Prolongez le texte sur la dinde et sa couvée en reprenant juste après sa dernière phrase.

→ Extrait du texte:
^^^^^^^^

La femelle ne quitte jamais les œufs quand ils sont près d’éclore ; aucun péril ne peut l’y déterminer tant qu’il lui reste vie. Elle souffrira même qu’on l’entoure, qu’on l’emprisonne, plutôt que de les abandonner. Un jour je fus témoin d’une éclosion de petits dindons ; j’avais guetté le nid dans l’intention de m’emparer des jeunes avec la mère. Je me cachai contre terre à quelques pas seulement, et je la vis se lever à moitié sur ses jambes, jeter sur ses œufs un regard inquiet, glousser d’un ton qui lui est particulier dans de telles occasions, éloigner soigneusement chaque coquille à moitié vide, puis, avec son ventre, caresser et sécher les nouveaux-nés qui, tout chancelants encore, cherchaient à se tenir debout et à faire déjà leur chemin hors du nid. Oui, j’ai vu tout cela et j’ai laissé la mère et ses petits aux soins de celui qui leur avait donné la vie, qui m’a créé moi-même, et qui, bien mieux que moi, devait subvenir à leurs besoins ! Je les ai vus tous sortir de la coquille, et une minute après, roulant, culbutant, se pousser l’un l’autre en avant, par un instinct admirable, et dont nul ne peut scruter le mystère.

Avant de quitter le nid, en compagnie de sa jeune couvée, la mère se secoue brusquement, épluche, rajuste ses plumes autour du ventre, et prend un aspect tout différent. Elle incline alternativement les yeux en l’air et de côté, allongeant le cou pour s’assurer s’il n’y a pas dans le voisinage de faucon ou d’autre ennemi ; puis, les ailes entr’ouvertes, elle se met en marche tout doucement, et glousse à petit bruit, pour maintenir son innocente progéniture bien auprès d’elle. Comme c’est dans l’après-midi que l’éclosion a lieu d’ordinaire, la couvée revient souvent au nid, mais pour y passer la première nuit seulement. Après cela, ils commencent à s’aventurer plus au loin et se tiennent sur les terrains élevés et onduleux ; car la mère craint beaucoup la pluie pour sa jeune famille encore si tendre et que revêt une sorte de léger duvet d’une délicatesse extrême. Dans les saisons très humides les dindons sont rares, parce qu’une fois complétement mouillés, les jeunes en reviennent difficilement. Aussi, pour prévenir les effets désastreux de la pluie, la mère, en médecin habile, a-t-elle soin de détacher les bourgeons du faux benjoin[3] et de les leur donner.

^^^^^^^^

→ Données sources:
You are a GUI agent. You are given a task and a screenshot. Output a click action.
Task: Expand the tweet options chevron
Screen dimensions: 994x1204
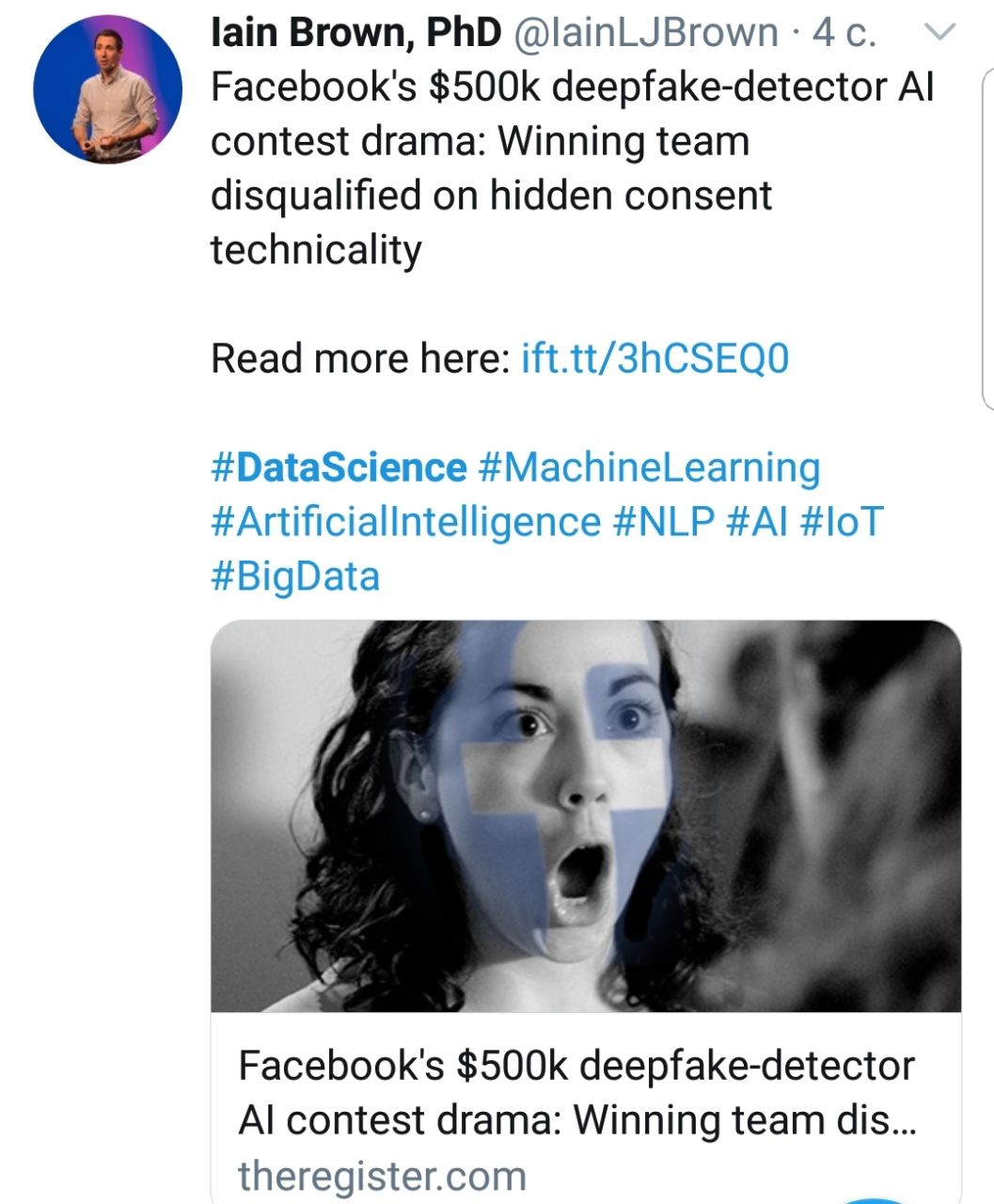click(940, 33)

^^^^^^^^

→ Réponse rédigée:
Au bout d’une quinzaine environ, les jeunes quittent le sol où ils étaient toujours restés jusque là, et s’envolent à la nuit sur quelques basses branches très grosses pour s’y abriter, en se partageant, de chaque côté, en deux parts à peu près égales, sous les ailes profondément recourbées de leur bonne et tendre mère. Ensuite ils quittent le bois pendant le jour et s’approchent des clairières naturelles ou des prairies. Là ils trouvent abondance de fraises, de mûres sauvages et de sauterelles, et prospèrent sous la bienfaisante influence des rayons du soleil. Ils aiment aussi à se rouler dans les fourmilières abandonnées pour débarrasser le tuyau de leurs plumes naissantes, des pellicules écailleuses prêtes à se détacher, et se préserver de l’attaque des tiques et des autres insectes qui ne peuvent souffrir l’odeur de la terre où ont logé des fourmis.

Maintenant, les jeunes dindons croissent rapidement ; ils peuvent s’élever promptement de terre à l’aide de leurs fortes ailes, et en gagnant avec facilité les plus hautes branches, se garantir eux-mêmes des attaques imprévues du loup, du renard, du lynx, et même du couguar. Les coqs commencent, vers ce temps, à montrer le pinceau de poil à la gorge, à glouglouter et à se pavaner, tandis que les femelles font ce singulier bruit de chat qui file, et ces drôles de sauts que j’ai décrits précédemment.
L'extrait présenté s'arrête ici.